IT looks like a painting of lines and splodges but this is actually a map of one of the greatest frames of snooker ever played.
The lifesize work by the artist and sculptor Michael Myers is a celebration of a televised game in 1983 between two World Champions, Cliff Thorburn and Terry Griffiths.
The Perfect Game painting details the precise geometry of how Thorburn made the
first televised maximum break of 147 and will be unveiled at a ceremony in Sheffield on Wednesday.
Michael created the artwork after being inspired by a Jackson Pollock exhibition many years ago in New York.
He said: "I was mesmerised by the buzz of his paintings and wanted to produce something that would create that same kind of visual excitement, but in my own way."
Michael began the painting in his studio in Toronto and first produced a full scale design on paper.

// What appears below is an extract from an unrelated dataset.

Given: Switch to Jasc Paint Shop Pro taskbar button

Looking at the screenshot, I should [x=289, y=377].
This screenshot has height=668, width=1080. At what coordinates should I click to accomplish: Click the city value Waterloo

Back in London, he refined the techniques for painting the lines and balls for each move on practice canvases before committing them to the finished painting.
"This is easily the most stressful thing I have ever done because the precision of the perfect game leaves no margin for error.
"I worked from a fuzzy DVD of the game and made hundreds of stills of it on my computer. I then overlaid a hand drawn grid on each still that corresponded to a grid on the canvas, and so was able to accurately plot the position of each ball during and after every shot, taking into account the camera angle.
"This game was played before they had overhead cameras, which would have made the game a great deal easier to translate into a painting.
"My version of it is a sort of map of the game in which every shot of every ball is charted from beginning to end, from the first red to the last black, in one image.
"As far as I know no-one has ever done this before. The positions of the balls are numbered in sequence, and the trajectory lines have direction arrows on them, so it is possible by looking at the painting to follow the frame as it unfolds."
The 7ft by 13ft painting will be installed at the Macdonald St Paul's Hotel and will be on exhibition there throughout the World Snooker Championship at the Crucible Theatre.
Cliff Thorburn will fly in from Canada to unveil the painting - and it will be the first time that he has seen it.
It's the first in a series of six paintings, with the next almost certain to be the famous final frame between Steve Davis and Dennis Taylor in the 1985 World Championship.